▸ **Task to carry out**: In the listing below, a line holding "Task: Click the large" and a line holding "Task: Click the previous products left arrow" mark the range. Retype both exactly, with all lines between them.
Dataset entries START
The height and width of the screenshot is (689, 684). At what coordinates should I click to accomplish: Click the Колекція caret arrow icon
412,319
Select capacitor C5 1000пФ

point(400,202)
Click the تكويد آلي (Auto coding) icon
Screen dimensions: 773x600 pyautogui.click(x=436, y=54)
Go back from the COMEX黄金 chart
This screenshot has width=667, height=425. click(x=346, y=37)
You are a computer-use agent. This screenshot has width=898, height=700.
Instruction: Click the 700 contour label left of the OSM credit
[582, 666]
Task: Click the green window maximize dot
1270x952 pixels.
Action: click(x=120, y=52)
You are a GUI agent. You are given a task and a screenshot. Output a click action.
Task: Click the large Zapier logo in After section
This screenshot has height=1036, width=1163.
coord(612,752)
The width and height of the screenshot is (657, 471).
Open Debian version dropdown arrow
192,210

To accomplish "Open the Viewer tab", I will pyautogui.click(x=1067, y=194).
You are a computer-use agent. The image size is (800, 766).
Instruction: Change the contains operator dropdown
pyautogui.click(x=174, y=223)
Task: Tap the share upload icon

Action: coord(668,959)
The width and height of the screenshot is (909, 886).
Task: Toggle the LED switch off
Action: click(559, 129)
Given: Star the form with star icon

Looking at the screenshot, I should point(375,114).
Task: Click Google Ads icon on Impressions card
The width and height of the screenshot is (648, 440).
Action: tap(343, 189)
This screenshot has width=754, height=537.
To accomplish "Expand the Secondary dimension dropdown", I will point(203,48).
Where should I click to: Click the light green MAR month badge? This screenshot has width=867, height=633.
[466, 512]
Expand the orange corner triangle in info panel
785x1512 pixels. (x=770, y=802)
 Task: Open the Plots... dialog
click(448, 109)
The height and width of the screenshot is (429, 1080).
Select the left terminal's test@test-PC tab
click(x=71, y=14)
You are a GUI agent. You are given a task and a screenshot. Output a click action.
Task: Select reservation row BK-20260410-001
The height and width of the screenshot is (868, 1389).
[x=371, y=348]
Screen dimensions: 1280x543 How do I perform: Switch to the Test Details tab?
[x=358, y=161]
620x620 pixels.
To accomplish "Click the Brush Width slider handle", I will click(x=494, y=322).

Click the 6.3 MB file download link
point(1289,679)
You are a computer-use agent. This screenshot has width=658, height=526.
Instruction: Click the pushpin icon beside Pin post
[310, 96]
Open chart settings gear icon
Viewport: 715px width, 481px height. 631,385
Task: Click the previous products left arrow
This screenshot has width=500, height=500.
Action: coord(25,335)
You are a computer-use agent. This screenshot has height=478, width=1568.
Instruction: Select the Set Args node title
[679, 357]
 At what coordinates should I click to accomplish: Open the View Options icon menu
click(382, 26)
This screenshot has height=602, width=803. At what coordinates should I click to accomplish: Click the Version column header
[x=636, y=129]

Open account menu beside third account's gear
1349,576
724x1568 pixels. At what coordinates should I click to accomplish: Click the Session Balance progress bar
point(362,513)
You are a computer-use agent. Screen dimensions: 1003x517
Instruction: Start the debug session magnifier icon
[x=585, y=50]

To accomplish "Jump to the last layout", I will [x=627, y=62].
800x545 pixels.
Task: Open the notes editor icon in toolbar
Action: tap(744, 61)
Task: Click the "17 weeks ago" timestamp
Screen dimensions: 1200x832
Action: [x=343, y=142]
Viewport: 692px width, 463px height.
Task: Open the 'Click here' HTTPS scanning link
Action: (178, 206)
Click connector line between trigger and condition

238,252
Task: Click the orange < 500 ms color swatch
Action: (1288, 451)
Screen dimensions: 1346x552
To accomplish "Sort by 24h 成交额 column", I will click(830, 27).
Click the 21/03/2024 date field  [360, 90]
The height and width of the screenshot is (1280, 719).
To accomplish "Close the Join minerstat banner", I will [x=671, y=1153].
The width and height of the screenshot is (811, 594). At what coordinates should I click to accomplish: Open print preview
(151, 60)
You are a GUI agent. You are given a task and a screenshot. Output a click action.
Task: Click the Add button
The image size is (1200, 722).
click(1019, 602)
Dataset entries END
▸ **Exercise response**:
Task: Click the large Zapier logo in After section
This screenshot has height=1036, width=1163.
coord(612,752)
The width and height of the screenshot is (657, 471).
Open Debian version dropdown arrow
192,210

To accomplish "Open the Viewer tab", I will pyautogui.click(x=1067, y=194).
You are a computer-use agent. The image size is (800, 766).
Instruction: Change the contains operator dropdown
pyautogui.click(x=174, y=223)
Task: Tap the share upload icon

Action: coord(668,959)
The width and height of the screenshot is (909, 886).
Task: Toggle the LED switch off
Action: click(559, 129)
Given: Star the form with star icon

Looking at the screenshot, I should point(375,114).
Task: Click Google Ads icon on Impressions card
The width and height of the screenshot is (648, 440).
Action: tap(343, 189)
This screenshot has width=754, height=537.
To accomplish "Expand the Secondary dimension dropdown", I will point(203,48).
Where should I click to: Click the light green MAR month badge? This screenshot has width=867, height=633.
[466, 512]
Expand the orange corner triangle in info panel
785x1512 pixels. (x=770, y=802)
 Task: Open the Plots... dialog
click(448, 109)
The height and width of the screenshot is (429, 1080).
Select the left terminal's test@test-PC tab
click(x=71, y=14)
You are a GUI agent. You are given a task and a screenshot. Output a click action.
Task: Select reservation row BK-20260410-001
The height and width of the screenshot is (868, 1389).
[x=371, y=348]
Screen dimensions: 1280x543 How do I perform: Switch to the Test Details tab?
[x=358, y=161]
620x620 pixels.
To accomplish "Click the Brush Width slider handle", I will click(x=494, y=322).

Click the 6.3 MB file download link
point(1289,679)
You are a computer-use agent. This screenshot has width=658, height=526.
Instruction: Click the pushpin icon beside Pin post
[310, 96]
Open chart settings gear icon
Viewport: 715px width, 481px height. 631,385
Task: Click the previous products left arrow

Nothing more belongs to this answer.